Since starting my blog, and talking about my new business with friends and family, I have been asked to share what Synthesis LifeCoaching (SLC) really means.  It's been incredibly helpful to me to have received all of your questions and feedback - because you have helped me to fine-tune what it's all about, and, more importantly, what value it can add to your lives.
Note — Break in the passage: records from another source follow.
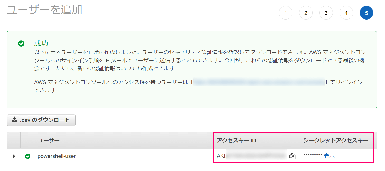Click the download arrow icon in the .csv button
Image resolution: width=385 pixels, height=171 pixels.
[15, 120]
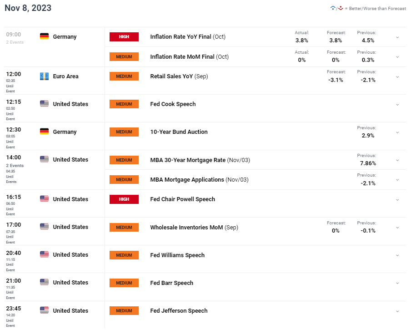Open the Fed Williams Speech event
Viewport: 411px width, 330px height.
pos(177,255)
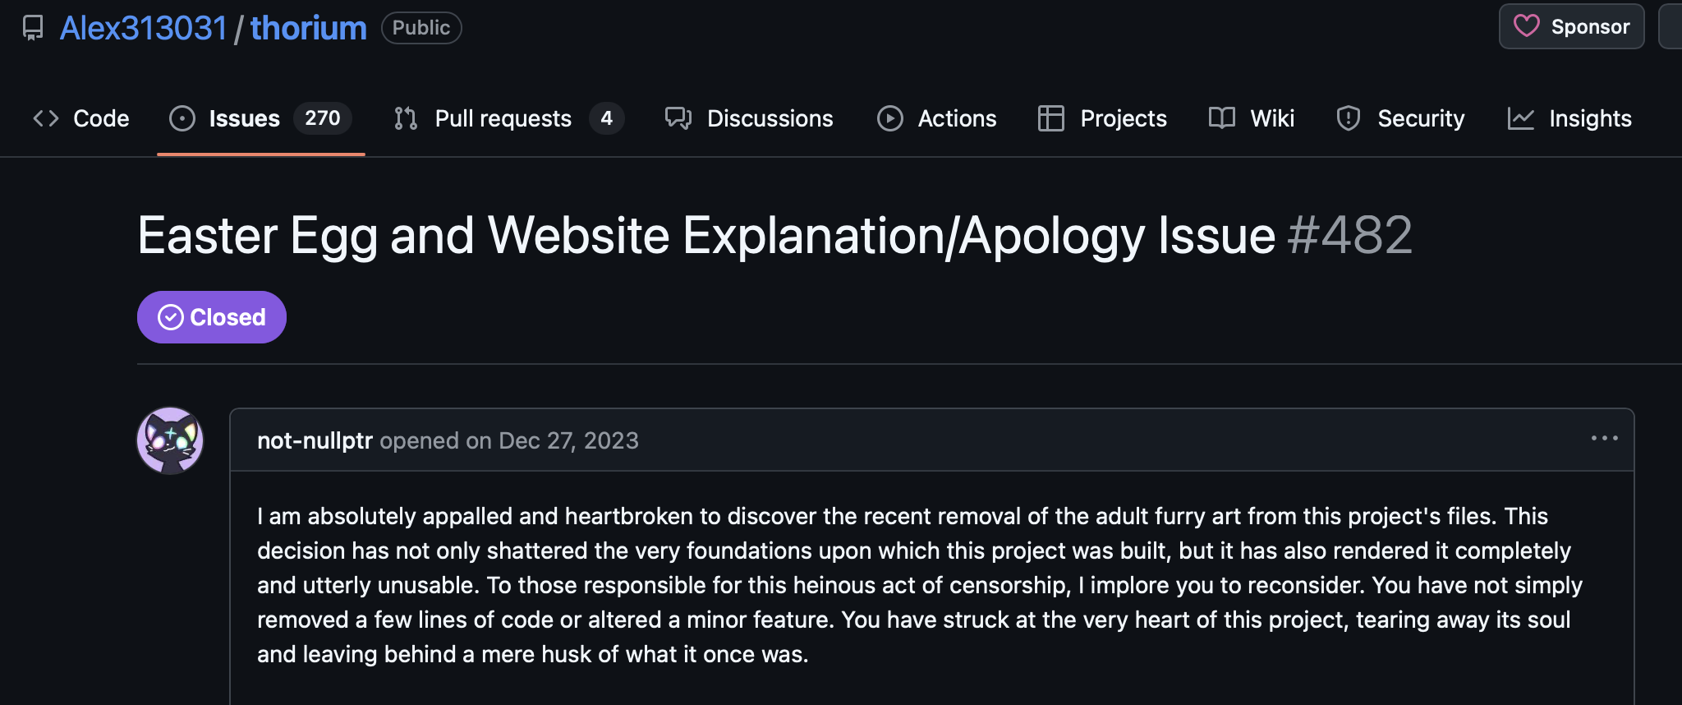This screenshot has width=1682, height=705.
Task: Click the Code tab angle-brackets icon
Action: [46, 118]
Thank you.

Synthesis LifeCoaching (SLC) uses the co-creative process of Coaching, to work together to unite Mind, Body and Spirit, to create a healthier, happier and more successful you.  We join forces, if you will, and explore everything - one issue at a time - to build a better, stronger, more complete version of yourself.  I like to think that we are actually just uncovering layers and layers of external junk, to get at the real "you" deep within.  Think of it as restoring an old painting, removing layers of debris and build-up, in order to reveal the breath-taking beauty that lies beneath.....and that was always there all along.  That's what SLC does.  By working together, using the model of the co-creative relationship, the results are lasting, and the change is more immediate and pronounced.  
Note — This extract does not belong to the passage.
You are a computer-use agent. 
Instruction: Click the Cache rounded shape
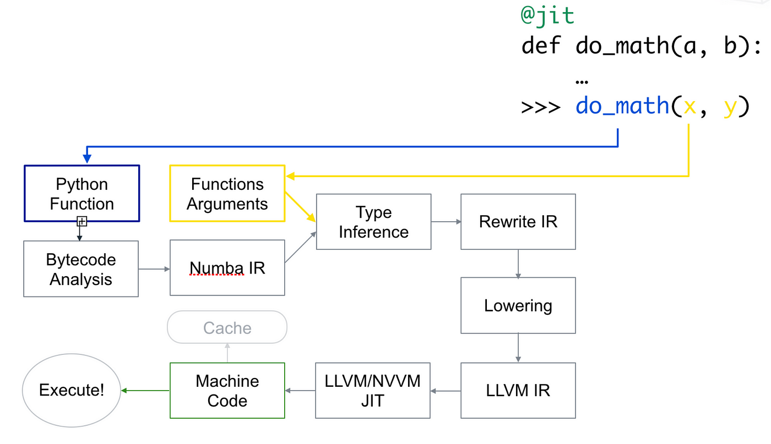coord(227,327)
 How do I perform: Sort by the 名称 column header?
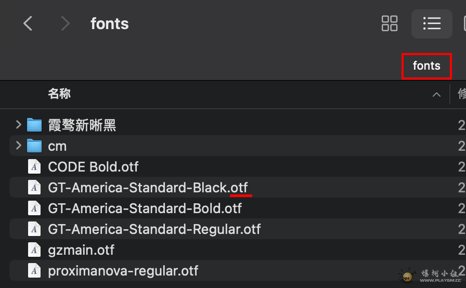point(59,94)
How is this different from therapy?  The main difference between Coaching and Therapy or Counseling is the co-creative relationship.  Coaching doesn't explore the why's and how's of how you got where you are.  We accept that it's where you are, and we work together to find solutions to get you to where you want to be.  Working together is the key.  It's not one person's opinion or advice (in fact, it usually involves little or no advice)....but it's two people uniting to bring about meaningful and lasting change.  If you're ready for change in your life; if you have an issue that you have not been able to resolve.....Coaching is for you.

Now, what about the Mind, Body, Spirit (MBS) connection?  I could babble about scientific proof that it exists, and I could go the other route and talk about all the gurus and teachers that know of its existence, but can't objectively prove it.  Either way, it doesn't matter.  What matters is what you believe, today.  If you believe that there is no connection between the three....then you will live your life accordingly.  I've been there, I've done that.  And I'd venture a guess to say that the SLC approach isn't for you....at this point in time.

But if you have the smallest question in your mind that there may possibly be a correlation between all three, and the way you feel and act -- then join the rest of us who know, not from scientific data (though there is plenty) but from actual experience that the MBS connection is real.  When all three aspects of your Self are living in harmony, working together and creating a more perfect union - you know it!  Again, I've been there, done that.  I've glimpsed the bliss and inner peace that comes as a result of harmonizing and uniting Mind, Body and Spirit.  And I am currently working on finding a tried and true path to living in that space of harmony 24/7, that will work for everyone.  In the meantime, I know it exists, and I know I can help you find it, too.

We're all in this Earth School together - learning, co-creating and sharing our experiences, so that one day we will all be better for having lived it.  So, join forces with me, to Synthesize your Self into a more complete you - the way you were meant to be: happy, healthy and successful.  Together, we can work to remove the layers of build-up and reveal the beautiful you that lies beneath.